Katrin D. weiß heute, dass hinter den Wutausbrüchen ihrer Tochter tiefe Verunsicherung steckt
"Fünf Jahre ist es her, dass bei unserer Tochter eine Borderline-Störung diagnostiziert wurde", erzählt Katrin D*, 57. Angefangen hatte es, als die heute 22-Jährige in die Pubertät kam. Sie regte sich schnell über alles auf, in einer Heftigkeit, die für die Eltern nicht nachvollziehbar war. Geringe Anlässe reichten aus deren Sicht aus, dass Franziska* wütend und verbal aggressiv wurde. Die letzten Jahre waren für die Eltern nicht einfach: Zu Hause gab es ständig Stress, und irgendwann konnte sie sich das Verhalten ihrer Tochter mit den normalen Stimmungsschwankungen der Pubertät nicht mehr erklären.
"Eine Ärztin hat mich dann auf die Idee gebracht, dass möglicherweise eine Borderline-Störung dahintersteckt. Mein Mann und ich haben lange gebraucht, um Franziska davon zu überzeugen, sich untersuchen und behandeln zu lassen - weil sie nicht einsah, dass eine Krankheit der Grund war." Doch schließlich lenkte die Jugendliche ein und ging für einige Wochen in eine Klinik, brach dann aber die Therapie ab.
"Das hat mich so stark belastet, dass ich in eine Angehörigengruppe eingetreten bin, wo ich mich mit anderen Angehörigen austauschen konnte. Das hat mir sehr geholfen", erzählt Katrin D. Ihre Tochter ging erneut in eine Klinik und ist jetzt in einer ambulanten Therapie. "Wenn Franziska stabil ist, geht es mir gut, wenn nicht, fühle ich mich schlecht", sagt Katrin D. Mittlerweile hat sie gelernt, mit der Erkrankung ihrer Tochter umzugehen. Sie weiß heute, dass hinter den Wutausbrüchen eine tiefe Verunsicherung steckt, fehlendes Selbstwertgefühl, die Angst, abgelehnt zu werden. "Früher haben wir versucht, auf der Vernunftebene mit dieser Impulsivität und der Wut umzugehen. Das war falsch. Heute kann ich ihr deutlich machen, dass ich verstehen kann, wenn sie sich über etwas aufregt, und ihr damit signalisieren, dass ihre Wut berechtigt ist", sagt Katrin D.

Gespeicherte Dateneinträge.
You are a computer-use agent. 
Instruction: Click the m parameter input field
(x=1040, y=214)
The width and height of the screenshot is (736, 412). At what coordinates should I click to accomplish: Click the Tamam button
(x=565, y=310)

Arbeitsaufträge.
a. Beantworte zum Text über Katrin D. und ihre Tochter diese drei Fragen:
(i) Wie alt ist Katrin D.?
(ii) Vor wie vielen Jahren wurde bei der Tochter eine Borderline-Störung diagnostiziert?
(iii) In welcher Form von Therapie befindet sich die Tochter jetzt?
b. Führe den Text über Katrin D. und ihre Tochter im selben Stil weiter, beginnend nach seinem letzten Satz.
Die Einträge sind eigenständiges Material, das nicht zum Text über Katrin D. und ihre Tochter gehört.

Schriftliche Antworten.
a.
(i) Sie ist 57 Jahre alt.
(ii) Vor fünf Jahren.
(iii) In einer ambulanten Therapie.

b.
Was ihr Sorge macht, ist, wie Franziska mit den Gefühlen fertig wird, die sie um so vieles intensiver erlebt als andere Menschen, die nicht unter einer Borderline-Störung leiden. Und sie sorgt sich auch um die Zukunft ihrer Tochter: Ob sie es schafft, sich mit ihrer Teilzeitbeschäftigung finanziell auf eigene Füße zu stellen. Und ob es ihr gelingt, eine dauerhafte Beziehung zu einem Partner aufzubauen: "Denn sie findet zwar schnell Bekannte, kann aber die Freundschaften nicht halten."
Ihr Verhältnis zu ihrer Tochter hat sich jedenfalls deutlich verbessert. "Ich glaube, dass sich Franziska inzwischen von mir verstanden fühlt. Wir haben ein enges Verhältnis. Sie vertraut mir viel an, und wir können miteinander reden, wenn Probleme auftreten."